Date of Award

8-8-2017

Degree Type

Dissertation

Degree Name

Doctor of Philosophy (PhD)

Department

Psychology

First Advisor

Sarah F. Brosnan

Second Advisor

David A. Washburn

Third Advisor

Michael J. Beran

Fourth Advisor

Heather Kleider-Offutt

Abstract

Species vary in the ease with which they can solve apparently similar problems. For instance, problems will be interpreted differently by different species due to differences such as how they process the world or their ecology. The latter is the focus of the ecological approach to cognition, which posits that ecology influences decision-making such that each species performs better on tasks that are naturally relevant to them. In a previous work, my colleagues and I compared the performance of cleaner fish and nonhuman primates, which differ substantially in brain size and ecology, on a dichotomous choice task derived from the cleaner fish ecology. In the task, subjects chose between two different plates, each containing a same food; if they chose the food from plate A, they could then choose the food from plate B as well, whereas if they chose B first, A was no longer available. Fish were better than primates at solving this task, emphasizing the role of ecology in shaping one species’ decision-making. For my dissertation project, I explored possible explanations for the primates’ poor performance in the task.

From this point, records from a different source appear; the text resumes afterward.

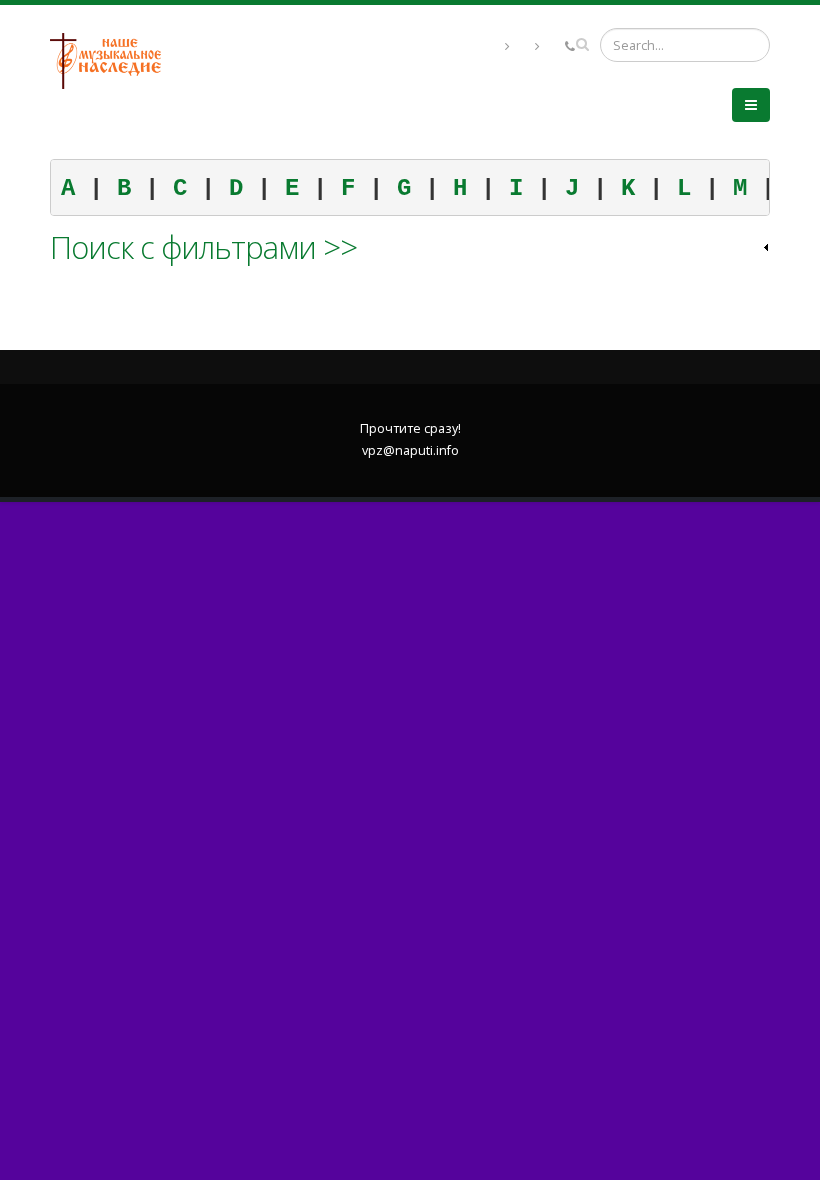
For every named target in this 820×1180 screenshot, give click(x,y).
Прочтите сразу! (410, 428)
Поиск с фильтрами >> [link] (203, 247)
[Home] (113, 59)
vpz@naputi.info (410, 450)
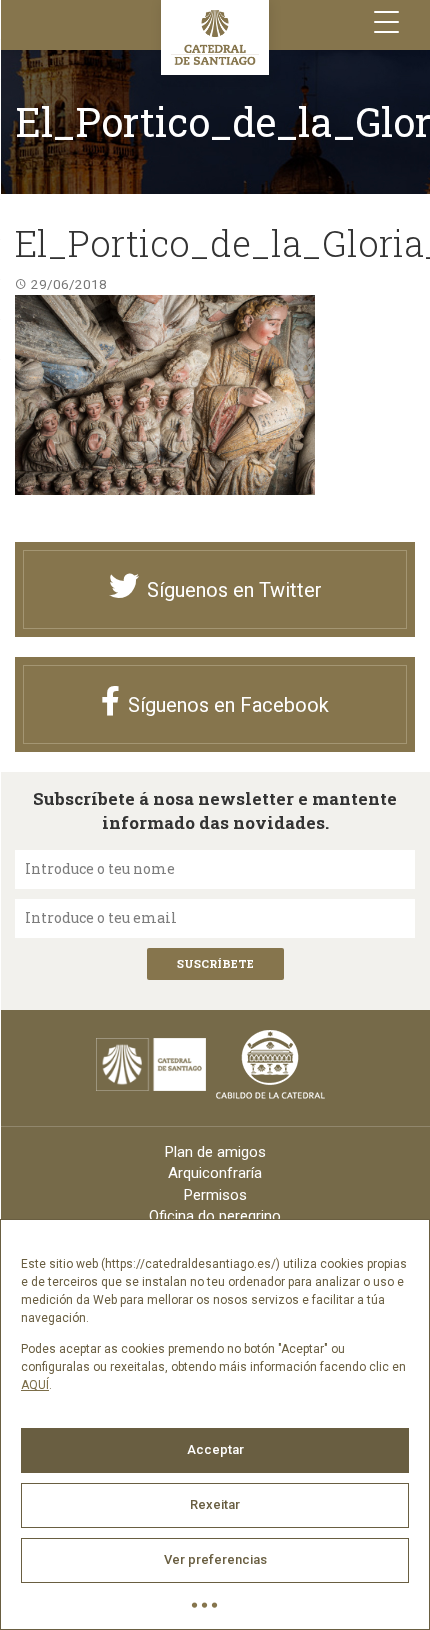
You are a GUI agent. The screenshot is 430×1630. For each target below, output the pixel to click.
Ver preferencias (215, 1559)
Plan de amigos (215, 1152)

In a first series of studies, I investigated the possibility that species differed in the task because of differences in the capacity to recognize the relevant cues (i.e. the plate design), to solve it. I thus repeated the task with fish and nonhuman primates, using variations designed to be more salient to primates. In a first experiment, the foods were different colors, whereas in a second experiment, they were hidden to avoid the prepotent response. In a second series of studies, I tested monkeys in a computerized paradigm that differed from the plate task by removing interaction with the human experimenter, which may be distracting, and providing a more standardized testing environment. Finally, in a last study, I investigated one possible cognitive limitation to the primates in the plate task, the failure to use backwards induction to solve it. These studies allowed me to investigate the role of ecology in species’ decision-making, a perspective that is often neglected in studies of cognition.